Task goal:
In the material below, swap every "column header" for "column heading" and give all of it back with nothing else changed.

Information shown:
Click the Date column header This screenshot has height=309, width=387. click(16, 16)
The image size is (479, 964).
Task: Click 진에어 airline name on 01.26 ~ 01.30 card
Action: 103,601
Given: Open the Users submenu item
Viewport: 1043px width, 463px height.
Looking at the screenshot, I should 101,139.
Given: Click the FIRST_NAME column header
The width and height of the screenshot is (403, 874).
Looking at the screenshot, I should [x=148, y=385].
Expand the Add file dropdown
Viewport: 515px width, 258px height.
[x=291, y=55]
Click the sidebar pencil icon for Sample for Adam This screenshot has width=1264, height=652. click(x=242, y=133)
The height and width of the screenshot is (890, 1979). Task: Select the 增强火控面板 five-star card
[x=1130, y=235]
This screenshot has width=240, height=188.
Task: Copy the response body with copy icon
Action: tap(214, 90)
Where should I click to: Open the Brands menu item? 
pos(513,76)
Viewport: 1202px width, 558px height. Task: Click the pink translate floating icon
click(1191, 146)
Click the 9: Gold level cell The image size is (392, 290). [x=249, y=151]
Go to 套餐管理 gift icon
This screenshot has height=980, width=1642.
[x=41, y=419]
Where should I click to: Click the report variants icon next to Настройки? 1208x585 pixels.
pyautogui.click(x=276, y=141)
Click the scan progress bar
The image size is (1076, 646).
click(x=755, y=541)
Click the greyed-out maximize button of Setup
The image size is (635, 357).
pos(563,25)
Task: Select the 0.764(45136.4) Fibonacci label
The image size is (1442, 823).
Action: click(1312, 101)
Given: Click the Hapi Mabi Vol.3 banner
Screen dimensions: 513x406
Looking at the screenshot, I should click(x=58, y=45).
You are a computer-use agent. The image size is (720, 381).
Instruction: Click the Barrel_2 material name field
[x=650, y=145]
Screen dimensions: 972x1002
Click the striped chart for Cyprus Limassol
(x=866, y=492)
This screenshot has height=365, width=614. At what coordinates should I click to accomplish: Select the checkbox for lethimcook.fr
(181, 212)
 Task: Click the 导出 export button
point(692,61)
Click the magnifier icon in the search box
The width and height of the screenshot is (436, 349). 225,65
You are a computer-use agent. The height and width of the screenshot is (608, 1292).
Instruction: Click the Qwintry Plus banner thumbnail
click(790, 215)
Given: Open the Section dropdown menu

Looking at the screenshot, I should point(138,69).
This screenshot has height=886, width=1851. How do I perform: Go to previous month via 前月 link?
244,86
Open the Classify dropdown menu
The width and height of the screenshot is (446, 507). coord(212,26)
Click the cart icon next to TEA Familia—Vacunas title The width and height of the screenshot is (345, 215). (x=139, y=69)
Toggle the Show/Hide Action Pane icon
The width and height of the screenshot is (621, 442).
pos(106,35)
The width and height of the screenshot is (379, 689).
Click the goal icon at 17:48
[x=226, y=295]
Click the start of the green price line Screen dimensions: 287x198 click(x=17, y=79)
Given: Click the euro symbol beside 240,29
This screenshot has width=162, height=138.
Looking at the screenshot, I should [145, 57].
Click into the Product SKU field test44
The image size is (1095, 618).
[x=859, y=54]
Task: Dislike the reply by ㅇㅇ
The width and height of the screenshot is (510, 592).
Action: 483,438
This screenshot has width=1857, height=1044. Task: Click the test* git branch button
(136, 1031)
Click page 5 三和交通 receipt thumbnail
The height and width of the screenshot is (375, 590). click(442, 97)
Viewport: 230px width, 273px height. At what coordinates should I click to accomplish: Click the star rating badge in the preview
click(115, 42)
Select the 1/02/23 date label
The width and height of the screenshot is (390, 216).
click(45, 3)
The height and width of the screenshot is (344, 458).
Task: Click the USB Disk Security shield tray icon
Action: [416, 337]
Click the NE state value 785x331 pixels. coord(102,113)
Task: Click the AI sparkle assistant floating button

The reply:
Click the Date column heading This screenshot has height=309, width=387. click(16, 16)
The image size is (479, 964).
Task: Click 진에어 airline name on 01.26 ~ 01.30 card
Action: 103,601
Given: Open the Users submenu item
Viewport: 1043px width, 463px height.
Looking at the screenshot, I should 101,139.
Given: Click the FIRST_NAME column heading
The width and height of the screenshot is (403, 874).
Looking at the screenshot, I should [x=148, y=385].
Expand the Add file dropdown
Viewport: 515px width, 258px height.
[x=291, y=55]
Click the sidebar pencil icon for Sample for Adam This screenshot has width=1264, height=652. click(x=242, y=133)
The height and width of the screenshot is (890, 1979). Task: Select the 增强火控面板 five-star card
[x=1130, y=235]
This screenshot has width=240, height=188.
Task: Copy the response body with copy icon
Action: tap(214, 90)
Where should I click to: Open the Brands menu item? 
pos(513,76)
Viewport: 1202px width, 558px height. Task: Click the pink translate floating icon
click(1191, 146)
Click the 9: Gold level cell The image size is (392, 290). [x=249, y=151]
Go to 套餐管理 gift icon
This screenshot has height=980, width=1642.
[x=41, y=419]
Where should I click to: Click the report variants icon next to Настройки? 1208x585 pixels.
pyautogui.click(x=276, y=141)
Click the scan progress bar
The image size is (1076, 646).
click(x=755, y=541)
Click the greyed-out maximize button of Setup
The image size is (635, 357).
pos(563,25)
Task: Select the 0.764(45136.4) Fibonacci label
The image size is (1442, 823).
Action: click(1312, 101)
Given: Click the Hapi Mabi Vol.3 banner
Screen dimensions: 513x406
Looking at the screenshot, I should click(x=58, y=45).
You are a computer-use agent. The image size is (720, 381).
Instruction: Click the Barrel_2 material name field
[x=650, y=145]
Screen dimensions: 972x1002
Click the striped chart for Cyprus Limassol
(x=866, y=492)
This screenshot has height=365, width=614. At what coordinates should I click to accomplish: Select the checkbox for lethimcook.fr
(181, 212)
 Task: Click the 导出 export button
point(692,61)
Click the magnifier icon in the search box
The width and height of the screenshot is (436, 349). 225,65
You are a computer-use agent. The height and width of the screenshot is (608, 1292).
Instruction: Click the Qwintry Plus banner thumbnail
click(790, 215)
Given: Open the Section dropdown menu

Looking at the screenshot, I should point(138,69).
This screenshot has height=886, width=1851. How do I perform: Go to previous month via 前月 link?
244,86
Open the Classify dropdown menu
The width and height of the screenshot is (446, 507). coord(212,26)
Click the cart icon next to TEA Familia—Vacunas title The width and height of the screenshot is (345, 215). (x=139, y=69)
Toggle the Show/Hide Action Pane icon
The width and height of the screenshot is (621, 442).
pos(106,35)
The width and height of the screenshot is (379, 689).
Click the goal icon at 17:48
[x=226, y=295]
Click the start of the green price line Screen dimensions: 287x198 click(x=17, y=79)
Given: Click the euro symbol beside 240,29
This screenshot has width=162, height=138.
Looking at the screenshot, I should [145, 57].
Click into the Product SKU field test44
The image size is (1095, 618).
[x=859, y=54]
Task: Dislike the reply by ㅇㅇ
The width and height of the screenshot is (510, 592).
Action: 483,438
This screenshot has width=1857, height=1044. Task: Click the test* git branch button
(136, 1031)
Click page 5 三和交通 receipt thumbnail
The height and width of the screenshot is (375, 590). click(442, 97)
Viewport: 230px width, 273px height. At what coordinates should I click to accomplish: Click the star rating badge in the preview
click(115, 42)
Select the 1/02/23 date label
The width and height of the screenshot is (390, 216).
click(45, 3)
The height and width of the screenshot is (344, 458).
Task: Click the USB Disk Security shield tray icon
Action: [416, 337]
Click the NE state value 785x331 pixels. coord(102,113)
Task: Click the AI sparkle assistant floating button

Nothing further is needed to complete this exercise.